• **Information supplied**

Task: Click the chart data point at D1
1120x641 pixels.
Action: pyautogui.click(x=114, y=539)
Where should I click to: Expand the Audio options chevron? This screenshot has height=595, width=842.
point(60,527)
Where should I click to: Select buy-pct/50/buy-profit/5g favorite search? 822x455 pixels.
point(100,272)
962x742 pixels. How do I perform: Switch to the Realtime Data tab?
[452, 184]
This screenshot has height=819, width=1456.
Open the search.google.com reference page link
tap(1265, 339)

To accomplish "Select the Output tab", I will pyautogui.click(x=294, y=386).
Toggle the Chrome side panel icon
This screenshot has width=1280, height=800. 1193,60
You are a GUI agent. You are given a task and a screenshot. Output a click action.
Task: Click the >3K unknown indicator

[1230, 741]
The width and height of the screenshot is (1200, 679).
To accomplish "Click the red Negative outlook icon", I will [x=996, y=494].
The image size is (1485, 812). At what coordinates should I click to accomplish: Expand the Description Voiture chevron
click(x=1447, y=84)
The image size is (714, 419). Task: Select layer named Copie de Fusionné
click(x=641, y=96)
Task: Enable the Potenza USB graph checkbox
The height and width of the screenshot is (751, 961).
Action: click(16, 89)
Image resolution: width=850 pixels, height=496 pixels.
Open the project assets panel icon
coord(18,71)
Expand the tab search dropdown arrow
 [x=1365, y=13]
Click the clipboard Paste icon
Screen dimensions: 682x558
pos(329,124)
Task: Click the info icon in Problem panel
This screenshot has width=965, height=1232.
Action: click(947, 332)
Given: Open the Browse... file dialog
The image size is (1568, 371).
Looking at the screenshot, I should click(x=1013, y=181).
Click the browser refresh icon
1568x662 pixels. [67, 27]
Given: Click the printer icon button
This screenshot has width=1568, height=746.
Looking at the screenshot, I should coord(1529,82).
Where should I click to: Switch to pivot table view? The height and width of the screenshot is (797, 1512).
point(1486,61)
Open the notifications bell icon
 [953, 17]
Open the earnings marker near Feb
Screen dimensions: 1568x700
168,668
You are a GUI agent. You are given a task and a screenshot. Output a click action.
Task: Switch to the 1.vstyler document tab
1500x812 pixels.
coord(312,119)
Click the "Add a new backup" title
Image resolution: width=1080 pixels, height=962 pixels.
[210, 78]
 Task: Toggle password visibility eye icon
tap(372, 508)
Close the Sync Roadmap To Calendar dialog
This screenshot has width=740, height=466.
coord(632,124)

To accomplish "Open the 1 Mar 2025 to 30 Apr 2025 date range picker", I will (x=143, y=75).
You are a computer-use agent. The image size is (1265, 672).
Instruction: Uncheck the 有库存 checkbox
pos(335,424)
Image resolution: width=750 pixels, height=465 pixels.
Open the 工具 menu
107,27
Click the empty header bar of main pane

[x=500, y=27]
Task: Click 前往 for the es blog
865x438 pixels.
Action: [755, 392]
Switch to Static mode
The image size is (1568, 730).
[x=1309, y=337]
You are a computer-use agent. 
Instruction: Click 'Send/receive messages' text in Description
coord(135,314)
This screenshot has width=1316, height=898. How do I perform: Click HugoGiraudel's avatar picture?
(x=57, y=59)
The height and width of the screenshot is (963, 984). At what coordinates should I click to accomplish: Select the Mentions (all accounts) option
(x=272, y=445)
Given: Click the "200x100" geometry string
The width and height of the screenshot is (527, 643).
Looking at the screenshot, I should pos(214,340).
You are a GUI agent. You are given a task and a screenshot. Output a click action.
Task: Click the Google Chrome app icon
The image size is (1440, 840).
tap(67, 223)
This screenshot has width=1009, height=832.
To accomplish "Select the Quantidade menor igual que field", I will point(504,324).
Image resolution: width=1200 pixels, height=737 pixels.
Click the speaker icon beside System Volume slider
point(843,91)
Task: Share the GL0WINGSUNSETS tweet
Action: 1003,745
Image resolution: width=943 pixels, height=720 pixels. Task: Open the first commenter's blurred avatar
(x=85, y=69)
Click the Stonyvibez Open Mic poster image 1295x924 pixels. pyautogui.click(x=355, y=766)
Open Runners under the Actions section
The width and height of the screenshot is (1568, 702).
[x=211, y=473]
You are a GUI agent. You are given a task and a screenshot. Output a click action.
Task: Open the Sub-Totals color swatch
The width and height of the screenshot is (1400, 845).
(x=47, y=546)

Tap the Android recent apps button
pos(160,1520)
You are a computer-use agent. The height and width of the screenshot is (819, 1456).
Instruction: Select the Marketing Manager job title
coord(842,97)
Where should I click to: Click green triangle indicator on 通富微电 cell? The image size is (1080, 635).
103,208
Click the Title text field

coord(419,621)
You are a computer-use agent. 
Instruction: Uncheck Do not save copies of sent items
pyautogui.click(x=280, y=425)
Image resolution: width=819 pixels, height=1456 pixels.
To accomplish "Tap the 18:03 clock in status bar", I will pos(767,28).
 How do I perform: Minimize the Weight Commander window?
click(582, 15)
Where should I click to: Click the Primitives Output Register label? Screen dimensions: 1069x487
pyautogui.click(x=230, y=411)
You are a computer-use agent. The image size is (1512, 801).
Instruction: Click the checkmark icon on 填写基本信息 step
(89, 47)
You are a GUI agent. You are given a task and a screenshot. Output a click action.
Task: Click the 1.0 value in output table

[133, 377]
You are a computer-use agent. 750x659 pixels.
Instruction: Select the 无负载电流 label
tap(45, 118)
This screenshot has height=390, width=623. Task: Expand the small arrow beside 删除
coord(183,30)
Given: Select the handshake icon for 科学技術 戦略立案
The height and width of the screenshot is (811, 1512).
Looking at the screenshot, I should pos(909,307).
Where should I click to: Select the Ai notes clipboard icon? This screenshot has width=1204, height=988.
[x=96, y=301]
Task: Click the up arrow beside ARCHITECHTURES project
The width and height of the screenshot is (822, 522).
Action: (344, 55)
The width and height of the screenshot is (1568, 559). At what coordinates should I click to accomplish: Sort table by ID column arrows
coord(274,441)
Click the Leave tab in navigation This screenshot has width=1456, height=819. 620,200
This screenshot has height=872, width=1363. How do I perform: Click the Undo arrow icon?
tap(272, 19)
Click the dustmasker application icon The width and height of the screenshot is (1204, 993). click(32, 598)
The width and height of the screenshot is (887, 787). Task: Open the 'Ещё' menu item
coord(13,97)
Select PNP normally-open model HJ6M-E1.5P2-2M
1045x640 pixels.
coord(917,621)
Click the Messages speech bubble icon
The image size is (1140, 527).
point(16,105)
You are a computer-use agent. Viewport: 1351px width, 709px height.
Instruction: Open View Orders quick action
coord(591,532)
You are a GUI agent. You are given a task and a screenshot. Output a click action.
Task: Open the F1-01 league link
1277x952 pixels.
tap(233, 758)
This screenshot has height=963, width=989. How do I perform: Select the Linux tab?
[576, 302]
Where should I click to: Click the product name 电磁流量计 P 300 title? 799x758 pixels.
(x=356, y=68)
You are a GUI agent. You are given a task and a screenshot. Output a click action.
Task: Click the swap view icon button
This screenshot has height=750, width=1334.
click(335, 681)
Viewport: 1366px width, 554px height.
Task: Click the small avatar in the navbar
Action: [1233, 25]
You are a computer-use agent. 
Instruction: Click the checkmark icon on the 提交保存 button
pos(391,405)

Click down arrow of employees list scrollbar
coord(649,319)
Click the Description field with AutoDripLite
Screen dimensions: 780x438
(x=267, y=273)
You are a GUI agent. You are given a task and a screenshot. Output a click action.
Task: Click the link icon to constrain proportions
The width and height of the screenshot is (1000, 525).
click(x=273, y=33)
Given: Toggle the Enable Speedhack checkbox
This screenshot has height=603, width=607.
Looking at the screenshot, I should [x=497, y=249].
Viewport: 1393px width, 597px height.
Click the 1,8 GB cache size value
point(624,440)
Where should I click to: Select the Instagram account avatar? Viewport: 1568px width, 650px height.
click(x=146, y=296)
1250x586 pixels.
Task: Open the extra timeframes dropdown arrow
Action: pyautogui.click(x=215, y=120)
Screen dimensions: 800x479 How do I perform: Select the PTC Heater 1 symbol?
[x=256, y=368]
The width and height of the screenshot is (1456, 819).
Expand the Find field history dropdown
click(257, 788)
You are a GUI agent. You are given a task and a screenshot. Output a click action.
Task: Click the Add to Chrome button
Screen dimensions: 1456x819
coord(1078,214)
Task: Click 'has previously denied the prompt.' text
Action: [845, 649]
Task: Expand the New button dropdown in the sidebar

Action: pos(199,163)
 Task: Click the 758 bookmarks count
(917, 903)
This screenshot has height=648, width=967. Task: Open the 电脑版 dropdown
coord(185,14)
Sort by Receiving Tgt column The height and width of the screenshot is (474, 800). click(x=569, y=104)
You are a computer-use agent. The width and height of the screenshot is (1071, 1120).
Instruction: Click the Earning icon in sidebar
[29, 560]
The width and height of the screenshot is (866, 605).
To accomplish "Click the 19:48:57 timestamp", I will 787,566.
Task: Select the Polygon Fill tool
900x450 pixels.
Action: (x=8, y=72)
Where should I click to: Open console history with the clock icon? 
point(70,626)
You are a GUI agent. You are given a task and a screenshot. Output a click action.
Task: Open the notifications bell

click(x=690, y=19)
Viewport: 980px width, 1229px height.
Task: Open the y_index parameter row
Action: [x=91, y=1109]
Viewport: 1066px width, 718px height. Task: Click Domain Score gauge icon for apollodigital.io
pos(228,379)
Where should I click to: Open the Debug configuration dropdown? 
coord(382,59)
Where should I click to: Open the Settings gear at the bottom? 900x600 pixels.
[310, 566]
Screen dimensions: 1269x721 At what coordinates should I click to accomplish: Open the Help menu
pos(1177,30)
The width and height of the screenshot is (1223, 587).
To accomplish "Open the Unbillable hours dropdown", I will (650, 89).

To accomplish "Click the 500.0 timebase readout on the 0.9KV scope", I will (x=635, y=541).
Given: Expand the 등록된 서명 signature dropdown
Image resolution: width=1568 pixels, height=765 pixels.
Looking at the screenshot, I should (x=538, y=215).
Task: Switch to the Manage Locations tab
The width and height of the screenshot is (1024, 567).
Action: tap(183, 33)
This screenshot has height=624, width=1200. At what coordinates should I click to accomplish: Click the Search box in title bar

• **Written instruction**
Reproduce everything from the line containing "Open Runners under the Actions section" down to the line containing "[x=211, y=473]", substituting "Workflows" for "Runners" and leaving everything else unchanged. Give only those lines.

• **Solution for this task**
Open Workflows under the Actions section
The width and height of the screenshot is (1568, 702).
[x=211, y=473]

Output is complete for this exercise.